# EXERCISE
Precise copying is required. Return the data below in full.

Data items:
--- START ---

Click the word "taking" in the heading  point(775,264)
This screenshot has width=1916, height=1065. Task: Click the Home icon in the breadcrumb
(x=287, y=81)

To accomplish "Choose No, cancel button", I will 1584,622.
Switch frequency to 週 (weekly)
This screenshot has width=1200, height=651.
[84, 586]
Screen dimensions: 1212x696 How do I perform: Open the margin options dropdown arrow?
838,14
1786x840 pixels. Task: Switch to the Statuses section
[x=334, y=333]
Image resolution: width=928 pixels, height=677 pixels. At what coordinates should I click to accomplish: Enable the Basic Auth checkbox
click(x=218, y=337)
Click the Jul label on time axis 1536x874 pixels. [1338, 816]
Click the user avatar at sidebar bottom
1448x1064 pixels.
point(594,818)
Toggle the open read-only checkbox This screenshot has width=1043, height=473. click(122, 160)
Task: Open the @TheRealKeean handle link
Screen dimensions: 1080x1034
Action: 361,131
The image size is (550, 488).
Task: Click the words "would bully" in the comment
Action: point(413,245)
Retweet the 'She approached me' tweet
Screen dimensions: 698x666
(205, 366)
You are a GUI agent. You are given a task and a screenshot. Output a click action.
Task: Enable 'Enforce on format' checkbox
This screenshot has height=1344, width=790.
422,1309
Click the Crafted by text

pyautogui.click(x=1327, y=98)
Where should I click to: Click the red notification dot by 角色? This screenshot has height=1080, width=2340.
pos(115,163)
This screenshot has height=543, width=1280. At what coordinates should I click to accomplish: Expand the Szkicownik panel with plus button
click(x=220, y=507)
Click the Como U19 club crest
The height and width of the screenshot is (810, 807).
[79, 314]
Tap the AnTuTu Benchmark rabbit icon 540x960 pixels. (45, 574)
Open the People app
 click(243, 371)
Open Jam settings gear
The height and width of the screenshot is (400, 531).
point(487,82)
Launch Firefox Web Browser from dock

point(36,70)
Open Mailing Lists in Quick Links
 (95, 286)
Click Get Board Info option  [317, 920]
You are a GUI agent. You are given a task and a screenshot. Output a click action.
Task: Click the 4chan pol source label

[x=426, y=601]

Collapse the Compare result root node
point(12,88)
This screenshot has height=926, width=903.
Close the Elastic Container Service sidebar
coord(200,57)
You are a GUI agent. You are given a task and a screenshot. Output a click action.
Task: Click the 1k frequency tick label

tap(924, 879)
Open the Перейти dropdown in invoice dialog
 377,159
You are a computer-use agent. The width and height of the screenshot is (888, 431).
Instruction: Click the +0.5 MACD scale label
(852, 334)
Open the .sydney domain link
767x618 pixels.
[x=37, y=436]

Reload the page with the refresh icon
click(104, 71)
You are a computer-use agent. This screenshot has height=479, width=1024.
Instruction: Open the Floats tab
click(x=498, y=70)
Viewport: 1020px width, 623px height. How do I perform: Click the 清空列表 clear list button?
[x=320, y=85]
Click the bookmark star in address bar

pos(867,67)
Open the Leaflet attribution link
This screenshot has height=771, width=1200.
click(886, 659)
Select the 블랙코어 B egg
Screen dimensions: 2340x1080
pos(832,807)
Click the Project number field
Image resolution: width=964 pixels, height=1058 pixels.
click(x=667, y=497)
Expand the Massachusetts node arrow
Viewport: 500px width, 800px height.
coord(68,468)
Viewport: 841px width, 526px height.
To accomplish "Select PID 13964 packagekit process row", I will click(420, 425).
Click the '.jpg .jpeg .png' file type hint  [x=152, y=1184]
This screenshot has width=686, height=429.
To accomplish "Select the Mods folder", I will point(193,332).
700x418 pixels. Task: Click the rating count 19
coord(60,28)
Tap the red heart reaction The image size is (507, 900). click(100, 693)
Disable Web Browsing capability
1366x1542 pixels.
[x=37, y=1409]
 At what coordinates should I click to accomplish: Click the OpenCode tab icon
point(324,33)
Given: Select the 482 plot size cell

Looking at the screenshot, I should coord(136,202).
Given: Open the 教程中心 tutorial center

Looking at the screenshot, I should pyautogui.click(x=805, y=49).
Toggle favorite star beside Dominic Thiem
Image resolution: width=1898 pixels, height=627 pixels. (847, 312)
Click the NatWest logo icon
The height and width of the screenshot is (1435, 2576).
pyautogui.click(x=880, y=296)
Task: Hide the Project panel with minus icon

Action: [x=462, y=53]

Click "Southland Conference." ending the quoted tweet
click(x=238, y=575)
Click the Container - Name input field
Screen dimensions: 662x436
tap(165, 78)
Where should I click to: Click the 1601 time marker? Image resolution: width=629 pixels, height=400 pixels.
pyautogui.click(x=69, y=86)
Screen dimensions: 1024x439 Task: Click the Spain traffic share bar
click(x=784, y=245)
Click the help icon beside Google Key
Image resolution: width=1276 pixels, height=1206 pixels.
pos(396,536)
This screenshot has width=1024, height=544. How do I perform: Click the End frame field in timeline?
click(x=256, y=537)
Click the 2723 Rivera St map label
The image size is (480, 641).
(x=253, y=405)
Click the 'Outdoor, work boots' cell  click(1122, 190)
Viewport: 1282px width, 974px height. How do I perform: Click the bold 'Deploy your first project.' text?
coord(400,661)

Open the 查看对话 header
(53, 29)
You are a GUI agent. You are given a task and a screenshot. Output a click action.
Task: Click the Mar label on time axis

--- END ---

# WRITTEN RESPONSE
Click the word "taking" in the heading  point(775,264)
This screenshot has width=1916, height=1065. Task: Click the Home icon in the breadcrumb
(x=287, y=81)

To accomplish "Choose No, cancel button", I will 1584,622.
Switch frequency to 週 (weekly)
This screenshot has width=1200, height=651.
[84, 586]
Screen dimensions: 1212x696 How do I perform: Open the margin options dropdown arrow?
838,14
1786x840 pixels. Task: Switch to the Statuses section
[x=334, y=333]
Image resolution: width=928 pixels, height=677 pixels. At what coordinates should I click to accomplish: Enable the Basic Auth checkbox
click(x=218, y=337)
Click the Jul label on time axis 1536x874 pixels. [1338, 816]
Click the user avatar at sidebar bottom
1448x1064 pixels.
point(594,818)
Toggle the open read-only checkbox This screenshot has width=1043, height=473. click(122, 160)
Task: Open the @TheRealKeean handle link
Screen dimensions: 1080x1034
Action: 361,131
The image size is (550, 488).
Task: Click the words "would bully" in the comment
Action: point(413,245)
Retweet the 'She approached me' tweet
Screen dimensions: 698x666
(205, 366)
You are a GUI agent. You are given a task and a screenshot. Output a click action.
Task: Enable 'Enforce on format' checkbox
This screenshot has height=1344, width=790.
422,1309
Click the Crafted by text

pyautogui.click(x=1327, y=98)
Where should I click to: Click the red notification dot by 角色? This screenshot has height=1080, width=2340.
pos(115,163)
This screenshot has height=543, width=1280. At what coordinates should I click to accomplish: Expand the Szkicownik panel with plus button
click(x=220, y=507)
Click the Como U19 club crest
The height and width of the screenshot is (810, 807).
[79, 314]
Tap the AnTuTu Benchmark rabbit icon 540x960 pixels. (45, 574)
Open the People app
 click(243, 371)
Open Jam settings gear
The height and width of the screenshot is (400, 531).
point(487,82)
Launch Firefox Web Browser from dock

point(36,70)
Open Mailing Lists in Quick Links
 (95, 286)
Click Get Board Info option  [317, 920]
You are a GUI agent. You are given a task and a screenshot. Output a click action.
Task: Click the 4chan pol source label

[x=426, y=601]

Collapse the Compare result root node
point(12,88)
This screenshot has height=926, width=903.
Close the Elastic Container Service sidebar
coord(200,57)
You are a GUI agent. You are given a task and a screenshot. Output a click action.
Task: Click the 1k frequency tick label

tap(924, 879)
Open the Перейти dropdown in invoice dialog
 377,159
You are a computer-use agent. The width and height of the screenshot is (888, 431).
Instruction: Click the +0.5 MACD scale label
(852, 334)
Open the .sydney domain link
767x618 pixels.
[x=37, y=436]

Reload the page with the refresh icon
click(104, 71)
You are a computer-use agent. This screenshot has height=479, width=1024.
Instruction: Open the Floats tab
click(x=498, y=70)
Viewport: 1020px width, 623px height. How do I perform: Click the 清空列表 clear list button?
[x=320, y=85]
Click the bookmark star in address bar

pos(867,67)
Open the Leaflet attribution link
This screenshot has height=771, width=1200.
click(886, 659)
Select the 블랙코어 B egg
Screen dimensions: 2340x1080
pos(832,807)
Click the Project number field
Image resolution: width=964 pixels, height=1058 pixels.
click(x=667, y=497)
Expand the Massachusetts node arrow
Viewport: 500px width, 800px height.
coord(68,468)
Viewport: 841px width, 526px height.
To accomplish "Select PID 13964 packagekit process row", I will click(420, 425).
Click the '.jpg .jpeg .png' file type hint  [x=152, y=1184]
This screenshot has width=686, height=429.
To accomplish "Select the Mods folder", I will point(193,332).
700x418 pixels. Task: Click the rating count 19
coord(60,28)
Tap the red heart reaction The image size is (507, 900). click(100, 693)
Disable Web Browsing capability
1366x1542 pixels.
[x=37, y=1409]
 At what coordinates should I click to accomplish: Click the OpenCode tab icon
point(324,33)
Given: Select the 482 plot size cell

Looking at the screenshot, I should coord(136,202).
Given: Open the 教程中心 tutorial center

Looking at the screenshot, I should pyautogui.click(x=805, y=49).
Toggle favorite star beside Dominic Thiem
Image resolution: width=1898 pixels, height=627 pixels. (847, 312)
Click the NatWest logo icon
The height and width of the screenshot is (1435, 2576).
pyautogui.click(x=880, y=296)
Task: Hide the Project panel with minus icon

Action: [x=462, y=53]

Click "Southland Conference." ending the quoted tweet
click(x=238, y=575)
Click the Container - Name input field
Screen dimensions: 662x436
tap(165, 78)
Where should I click to: Click the 1601 time marker? Image resolution: width=629 pixels, height=400 pixels.
pyautogui.click(x=69, y=86)
Screen dimensions: 1024x439 Task: Click the Spain traffic share bar
click(x=784, y=245)
Click the help icon beside Google Key
Image resolution: width=1276 pixels, height=1206 pixels.
pos(396,536)
This screenshot has width=1024, height=544. How do I perform: Click the End frame field in timeline?
click(x=256, y=537)
Click the 2723 Rivera St map label
The image size is (480, 641).
(x=253, y=405)
Click the 'Outdoor, work boots' cell  click(1122, 190)
Viewport: 1282px width, 974px height. How do I perform: Click the bold 'Deploy your first project.' text?
coord(400,661)

Open the 查看对话 header
(53, 29)
You are a GUI agent. You are given a task and a screenshot. Output a click action.
Task: Click the Mar label on time axis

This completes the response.